Weil ein Spannungsverlust auf der Steuerungsebene (SPS oder IPC) Stillstand oder schwere Störungen verursachen kann, empfiehlt sich der Einbau einer DC-USV. Fällt das Wechselstromnetz aus, werden die Steuerungskomponenten weiter versorgt, die Daten gehen somit nicht verloren. Ein kontrolliertes Herunterfahren der Steuerung ist dann ebenso möglich, wie der zuverlässige Neustart nach Wiederkehr des Wechselspannungsnetzes.

Die Konzepte und die Qualitätskriterien

Die derzeit gebräuchlichen DC-USV Konzepte unterscheiden sich im Wesentlichen durch den Einsatz des jeweiligen Speicherelements sowie die Speicherkapazität.
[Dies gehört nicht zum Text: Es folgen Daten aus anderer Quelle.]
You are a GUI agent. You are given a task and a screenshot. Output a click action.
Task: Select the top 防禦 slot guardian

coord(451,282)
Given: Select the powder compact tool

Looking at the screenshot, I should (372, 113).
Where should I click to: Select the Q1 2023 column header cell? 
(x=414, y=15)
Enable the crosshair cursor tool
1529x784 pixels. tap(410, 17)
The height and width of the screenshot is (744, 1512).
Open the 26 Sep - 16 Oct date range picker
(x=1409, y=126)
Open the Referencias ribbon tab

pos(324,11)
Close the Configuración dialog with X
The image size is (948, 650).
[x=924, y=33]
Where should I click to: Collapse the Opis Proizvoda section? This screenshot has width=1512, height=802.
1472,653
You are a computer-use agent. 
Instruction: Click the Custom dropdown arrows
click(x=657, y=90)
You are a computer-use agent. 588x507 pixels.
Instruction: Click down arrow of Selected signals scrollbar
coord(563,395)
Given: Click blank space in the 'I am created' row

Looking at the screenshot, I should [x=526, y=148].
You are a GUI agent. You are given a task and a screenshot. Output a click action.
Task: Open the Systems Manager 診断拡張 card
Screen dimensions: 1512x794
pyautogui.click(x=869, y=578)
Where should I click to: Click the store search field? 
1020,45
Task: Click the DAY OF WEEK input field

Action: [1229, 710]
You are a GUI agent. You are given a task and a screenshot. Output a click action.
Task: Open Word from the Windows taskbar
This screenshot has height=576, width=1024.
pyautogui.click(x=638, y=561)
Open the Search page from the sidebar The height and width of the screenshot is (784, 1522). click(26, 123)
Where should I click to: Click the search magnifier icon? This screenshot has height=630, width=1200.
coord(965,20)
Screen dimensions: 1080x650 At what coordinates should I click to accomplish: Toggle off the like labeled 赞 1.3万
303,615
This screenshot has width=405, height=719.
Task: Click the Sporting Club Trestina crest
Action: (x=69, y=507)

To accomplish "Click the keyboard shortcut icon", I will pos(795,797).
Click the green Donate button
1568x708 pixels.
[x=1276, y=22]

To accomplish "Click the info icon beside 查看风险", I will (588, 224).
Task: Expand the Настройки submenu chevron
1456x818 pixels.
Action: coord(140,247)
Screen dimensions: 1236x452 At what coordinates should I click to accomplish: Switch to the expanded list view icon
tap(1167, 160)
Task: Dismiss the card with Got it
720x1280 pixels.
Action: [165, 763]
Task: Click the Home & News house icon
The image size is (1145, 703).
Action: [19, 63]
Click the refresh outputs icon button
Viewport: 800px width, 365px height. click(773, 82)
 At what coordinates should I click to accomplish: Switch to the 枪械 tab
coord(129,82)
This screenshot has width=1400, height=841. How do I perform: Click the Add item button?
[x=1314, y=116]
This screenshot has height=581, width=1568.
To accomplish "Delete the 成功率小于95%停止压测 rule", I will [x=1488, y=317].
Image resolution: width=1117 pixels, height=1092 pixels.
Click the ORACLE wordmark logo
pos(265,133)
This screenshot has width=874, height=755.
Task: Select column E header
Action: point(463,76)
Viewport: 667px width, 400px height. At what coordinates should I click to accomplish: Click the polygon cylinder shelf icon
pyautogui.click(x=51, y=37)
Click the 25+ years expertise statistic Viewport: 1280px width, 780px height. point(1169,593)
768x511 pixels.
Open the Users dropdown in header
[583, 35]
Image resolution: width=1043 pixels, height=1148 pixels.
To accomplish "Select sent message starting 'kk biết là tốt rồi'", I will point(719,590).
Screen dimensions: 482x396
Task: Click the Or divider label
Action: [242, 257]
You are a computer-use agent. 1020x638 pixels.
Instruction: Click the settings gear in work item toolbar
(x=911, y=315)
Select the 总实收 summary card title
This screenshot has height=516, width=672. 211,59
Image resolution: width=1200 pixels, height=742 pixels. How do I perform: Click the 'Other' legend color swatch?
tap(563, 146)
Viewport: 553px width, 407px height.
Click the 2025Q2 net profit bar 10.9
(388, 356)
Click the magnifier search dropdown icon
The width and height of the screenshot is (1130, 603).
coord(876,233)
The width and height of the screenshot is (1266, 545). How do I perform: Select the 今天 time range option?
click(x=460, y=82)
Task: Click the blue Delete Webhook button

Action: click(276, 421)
Die gebräuchlichsten Speicherelemente sind Blei-Gel, Nickel-Metal-Hydrid Akkumulatoren sowie Doppelschichtkondensatoren. Hier bietet FEAS ein umfangreiches Produktangebot in allen diesen Technologien.

Batteriegepufferte USV-Systeme bestehen aus einem Netzteil, der Akkueinheit und der Lade- und Überwachungseinheit, die, je nach Anbieter, als getrennte Komponenten angeboten werden. Um kostbaren Platz in der Steuerung einzusparen, sind die USV-Module von FEAS weitestgehend in einem Gehäuse eingebaut. Hierdurch ist eine einfache und platzsparende Montage möglich. Der Einsatz aufwendiger Überwachungselektronik alleine, bestimmt noch nicht die Zuverlässigkeit und Langlebigkeit einer USV.

Angemessen dimensionieren

Da moderne Steuerungssysteme bereits über umfangreiche Überwachungsmöglichkeiten verfügen, reicht es in der Regel aus, der Steuerung die sicherheitsrelevanten Informationen zu übermitteln, wie Überlast, Übertemperatur und Ladezustand. Dieses geschieht vorzugsweise mit potentialfreien Meldekontakten. Die schonende, temperaturgeführte Ladung der Batterie ist immer von Nöten, weil bereits geringe Abweichungen vom Idealwert der Ladekennlinie die Lebensdauer der Batteriezellen verkürzen können. Ebenso ist der Einsatz hochwertiger Bauteile von Herstellern mit entsprechendem Qualitätsnachweis neben einer angemessen dimensionierten Konstruktion ein massgebliches Qualitätskriterium.